Hugh Bokenham
- Full name: Hugh Bokenham
- Born: 20 July 2001 (age 25) Sydney, Australia
- Height: 1.94 m (6 ft 4 in)
- Weight: 110 kg (17 st 5 lb; 243 lb)
- School: St Joseph's College, Hunters Hill

Rugby union career
- Position: Lock/Flanker

Youth career
- Orange County RFC

Amateur team(s)
- Years: Team / Apps / (Points)
- 2019–2023: Sydney University

Senior career
- Years: Team / Apps / (Points)
- 2021–2022: Waratahs
- 2022–2023: Green Rockets Tokatsu
- 2023–2025: Cornish Pirates / 38 / (45)
- 2025–2026: Gloucester / 8 / (0)
- 2026: → Worcester Warriors (loan) / 10 / (10)
- 2026–: Cornish Pirates / 0 / (0)
- Correct as of 4 Mar 2026

International career
- Years: Team / Apps / (Points)
- 2017–2018: Australia Schoolboys
- 2018–2019: Australia U18s
- Correct as of 22 June 2025

= Hugh Bokenham =

Australian rugby union player

Hugh Bokenham (born 20 July 2001) is an Australian rugby union player who competes for Gloucester in the Premiership Rugby.

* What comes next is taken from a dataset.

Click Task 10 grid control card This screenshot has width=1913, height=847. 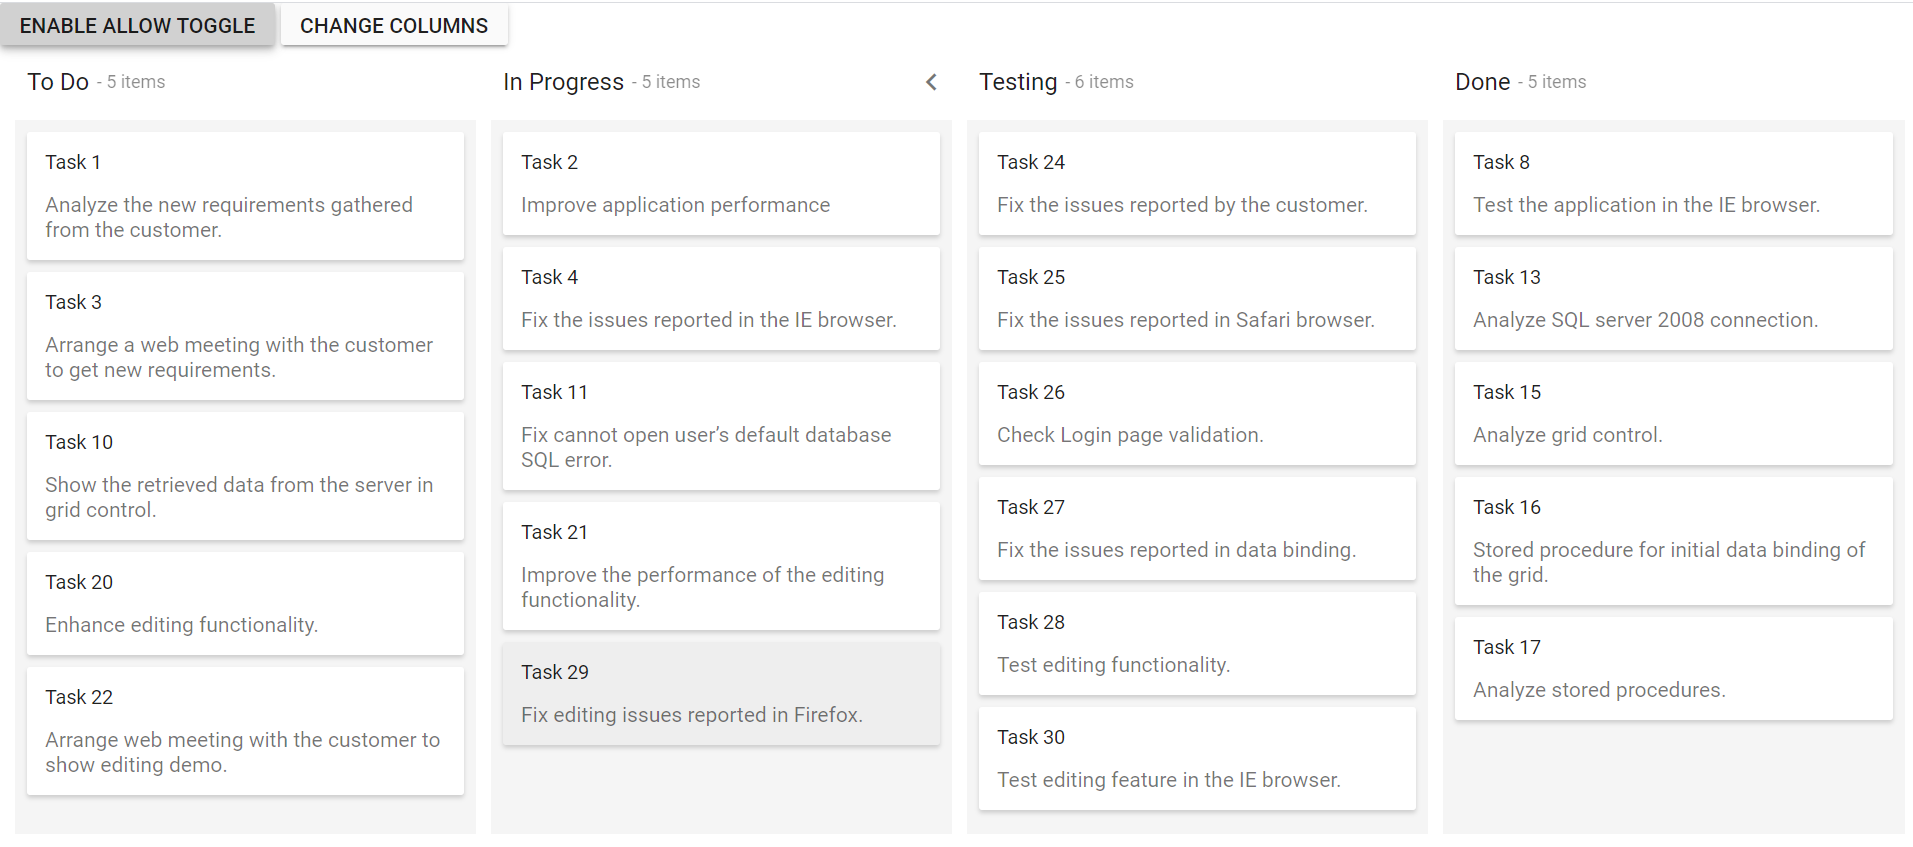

Bokenham first played rugby at the age of six for Orange City rugby club in Orange. Hugh was later educated at St Joseph's College, Hunters Hill, in New South Wales region. He represented Australia at Schoolboys and the U18s side. He has also played for Sydney University in the Shute Shield competition and for Waratahs in Super Rugby Pacific. During the 2022–23 season, Bokenham featured in Japan for Green Rockets Tokatsu in the League One competition.

On 13 September 2023, Bokenham would move to England to sign for Cornish Pirates in the RFU Championship for the 2023–24 season. He made quite an impression for the club and in total made 23 appearances during his first season. Also he was selected for the Championship clubs’ Dream Team in the same season. On 13 May 2024, Bokenham signed a new contract to stay with the Championship club for the 2024–25 season.

On 14 May 2025, it was confirmed that Bokenham would leave the Pirates to move up to the English Premiership as he signs for Gloucester for the 2025–26 season. On 20 March 2026, Bokenham would join local rivals Worcester Warriors back in the RFU Championship on loan for the rest of the season, for further game time.

On 1 May 2026, Bokenham rejoins Cornish Pirates back in the Championship following a season with Gloucester, for the 2026-27 season.